The sacrificial love of God is also poured out towards His creation. This is no better demonstrated than in the incarnation of God in Jesus Christ. The willingness of the Son to leave heaven, take on human flesh (not through sexual regeneration I must add), announce the arrival of the Kingdom of God in His person and preaching, suffer on the cross to take our penalty of sin and overcome death three days later, speak to the central sacrificial nature of God’s love. The Gospel story then, as Christians call it, sets our understanding of God’s unity, love of God and love of neighbor, right in the middle of the life of our Lord Jesus Christ. So it is important in our conversations with our Muslim friends that they understand that the common ground A Common Word is calling us to is deeply formed and shaped for us by the Incarnation of God in His Son, Jesus Christ. This seems to conflict with the authors’ intention that the Prophet of Islam simply restated what is best of what came before. This will take much discussion.

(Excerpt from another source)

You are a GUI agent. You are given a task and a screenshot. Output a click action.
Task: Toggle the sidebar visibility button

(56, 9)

Aal ‘Imran 3:64 is the central Qur’anic passage around which A Common Word is written.
Say: O People of the Scripture! Come to a common word between us and you: that we shall worship none but God, and that we shall ascribe no partner unto Him, and that none of us shall take others for lords beside God. And if they turn away, then say: Bear witness that we are they who have surrendered (unto Him).
This passage has been used historically, and also today, to renounce the Christian view that God is triune and to charge Christians with believing in three gods. So it is remarkable that this passage is used in A Common Word to call Christians and Muslims together on the common ground of religion to find a way to live together in peace. On one level, the authors of A Common Word show Christians great respect by accepting us as monotheists, and not tri-theists. Still questions must be raised about the interpretation of a passage that is counter to the traditional Muslim view. Is this interpretation a new trend in Islamic scholarship? Is it a minority or majority view today? Or does it have precedent in traditional Islamic interpretation?

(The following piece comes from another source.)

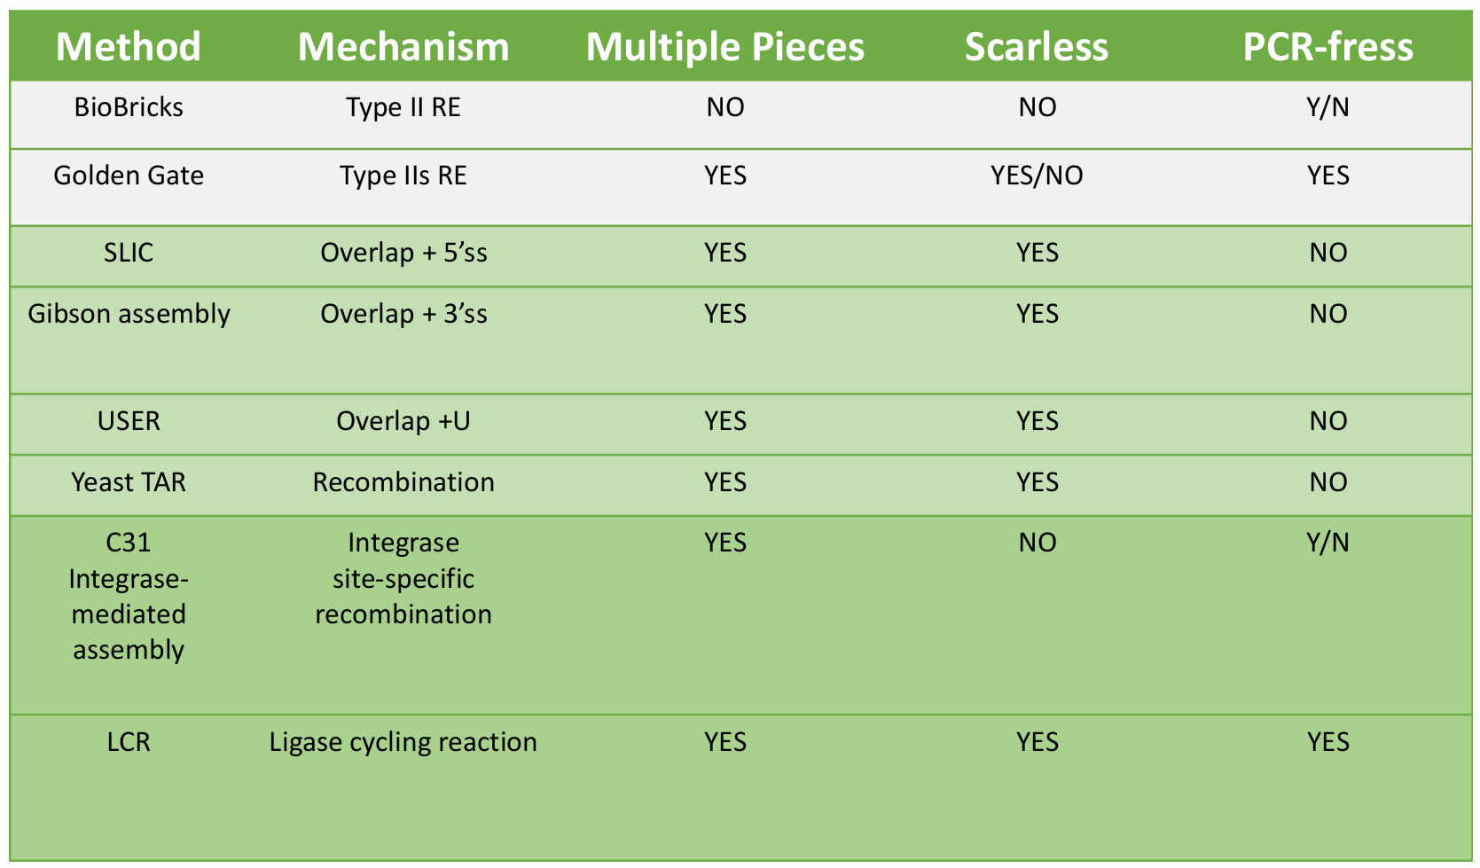Click the Scarless column header
The height and width of the screenshot is (868, 1480).
click(x=1037, y=46)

Finally, the call for justice and freedom of religion raises all sorts of questions for Christians, those living in the predominantly Muslim countries, and those living in the west. It would be helpful for the authors of A Common Word to clarify what they mean by these terms. Christians living in the west have a specific social and political context in which to understand these terms. Does the term “justice” refer to a western political understanding, to Sharia law, or to something else different from these two legal traditions? Does it include a full acceptance of human rights as developed in the western tradition? Finally, does the concept of “freedom of religion” mean something more than freedom to practice your religious faith without harassment? Or does it include the freedom to evangelize others and change religions if your conscience so leads you?

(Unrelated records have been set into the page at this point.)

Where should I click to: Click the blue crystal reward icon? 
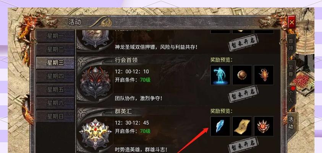tap(220, 126)
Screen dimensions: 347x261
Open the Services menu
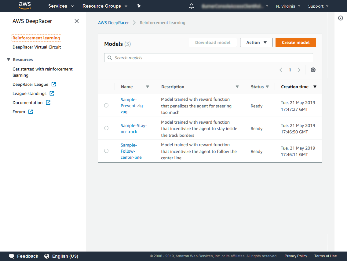tap(61, 6)
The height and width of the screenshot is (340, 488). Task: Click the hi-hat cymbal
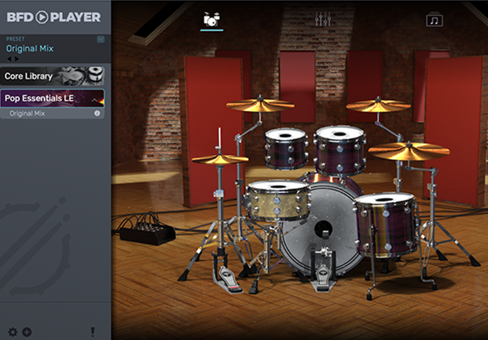pyautogui.click(x=219, y=159)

Now as a Christian historian I ask these questions with humility. Christianity in the west existed for many generations before the concept of freedom of religion and religious tolerance finally became a part of the dominant cultural and governmental view. There were many steps taken forward and backwards in the process. Nevertheless, it is important that we have a clear understanding of what the authors of A Common Word mean when they call for “justice” and “freedom of religion.” The part of the Islamic world that is Arab is in the midst of great upheaval as I write. It is entirely possible that a new Islamic, Arab world is being born right before our eyes. So the theoretical notions of justice and freedom of religion, if they are similar to western notions, need to be explicated in the clearest terms so that they have a chance to take root in this “new world.”